Hari ini, penjelasan itu seolah sengaja ditayangkan kembali ke hadapannya dalam bentuk yang paling konkret: pengalaman langsung.


Amel takkan lupa bagaimana jantungnya seolah berhenti berdetak sesaat ketika mendengar kabar dari wali kelas Aurea siang tadi. Anak perempuan itu terjatuh dari tangga sekolah, sempat pingsan, dan tangan kanannya diduga mengalami patah tulang. Tak butuh waktu lama baginya dan Agung yang saat itu sudah berada di Kampung Keling untuk mencapai SMA Negeri 1 Medan, tempat Aurea bersekolah.


Amel merasa ada begitu banyak yang harus disyukuri. Syukurlah, ada rumah sakit yang tak terlalu jauh dari sekolah Aurea. Syukurlah, mereka sudah bersepakat untuk sementara mengantar jemput Aurea bersekolah setiap hari dengan menggunakan mobil almarhum papanya.
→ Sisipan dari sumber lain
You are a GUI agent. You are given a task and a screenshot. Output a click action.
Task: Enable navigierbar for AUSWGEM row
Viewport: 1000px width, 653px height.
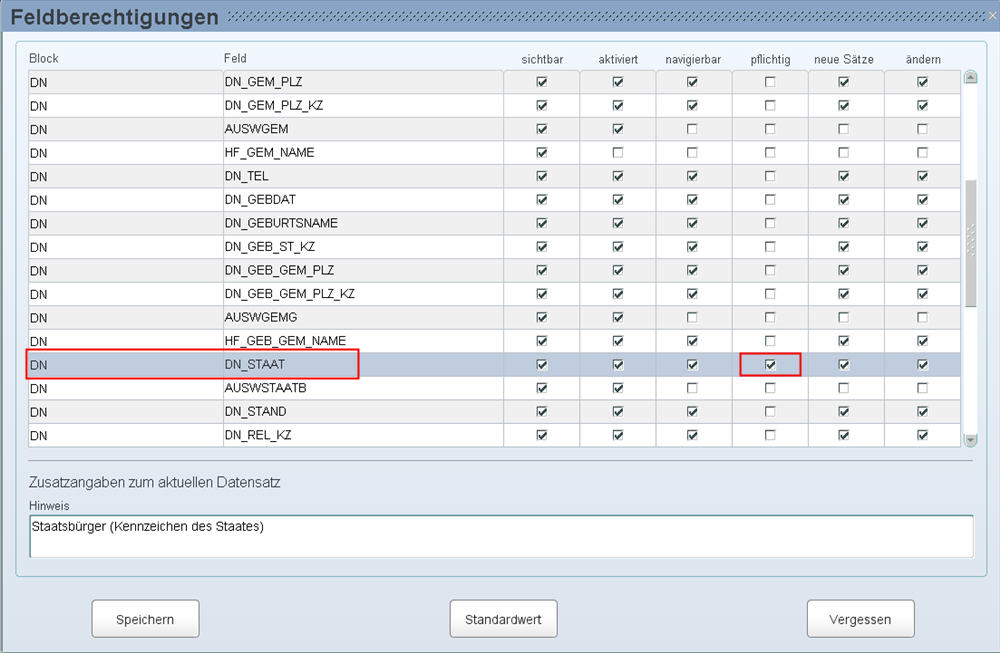point(692,129)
Syukurlah, ia dan Agung berinisiatif bicara serius dengan wali kelas Aurea sejak beberapa hari yang lalu untuk "menitipkannya". Syukurlah, Yang Mahabaik membuatnya memergoki Aurea saat anak itu melakukan hal-hal yang cukup mencemaskan: duduk di kursi taman semalaman hingga dini hari, tidak benar-benar masuk ke kompleks sekolahnya setelah sampai di gerbangnya dan malah keluyuran ke tempat-tempat lain, atau berjam-jam mengunci diri di kamar mandi.


Dari semua peristiwa itu, juga dari apa yang sejak tadi sibuk ia lakukan dalam rangka membantu gadis yang sedang tidak dapat menggunakan satu tangannya itu, akhirnya ia paham. Syukurlah, ia menuruti permintaan mama dan pamannya. Syukurlah, ia, sebagai sesama perempuan, kini ada di samping Aurea, menjelma menjadi orang yang paling diandalkan dalam banyak hal.